But what struck Khadgar the most was that he and Medivh were apparently married in this universe. It was baffling, confounding. How? Had he been Medivh’s apprentice here, too?

Before he could think through any more of this, Khadgar saw him sweeping down the steps, looking younger and more vibrant than he had ever known him: Medivh’s hair was thick and silky, not a hint of gray in sight; his robes were a deep crimson, clinging to his chest tightly and rippling from his trim waist down to the floor in long, velvety swathes; and his face, so young and without lines worry, was rife with tenderness as he stepped forward, his arms outstretched. Medivh pulled Khadgar into a tight embrace, and Khadgar found himself melting into it, drunk on the affection he once craved so much. In his heart, the dusts of sorrow for his Magus kicked up like leaves in the wind, and he buried his face in Medivh’s shoulder and clung to him, holding on tighter as he remembered everything that happened in the sick inversion of the tower. He reached up and put his hand on Medivh’s neck and sighed deeply. The warmth of the older wizard’s body melted the weight of the world on Khadgar’s shoulders, and the waves of the Great Sea washed over his back, whispering the old and illusory belief that Azeroth was safe in the hands of a Guardian.

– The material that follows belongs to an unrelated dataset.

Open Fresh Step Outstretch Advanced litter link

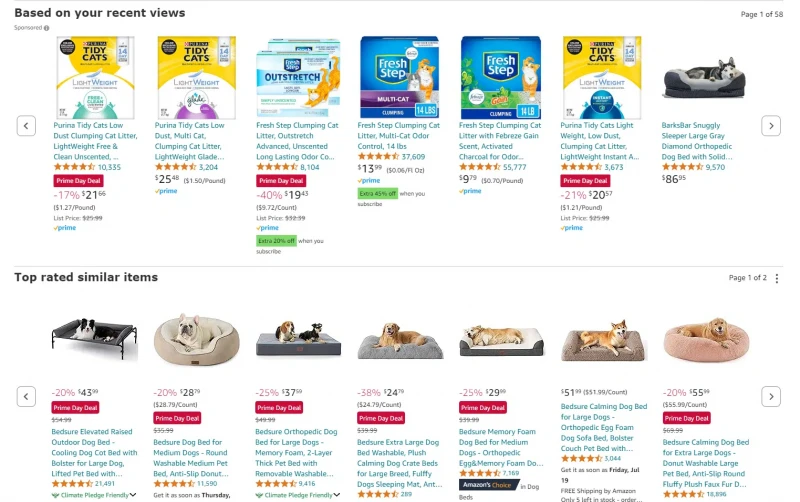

In the end, it was Medivh who pulled away. He touched Khadgar’s face and said, “You look terrible.”

“The Burning Legion has returned,” Khadgar informed him.

“Indeed they have!” Medivh said, flashing a brilliant smile. “Kil’jaeden even brought a lovely ice sculpture! Oh, come in, come in. It’s not every night I get to entertain transdimensional versions of you.”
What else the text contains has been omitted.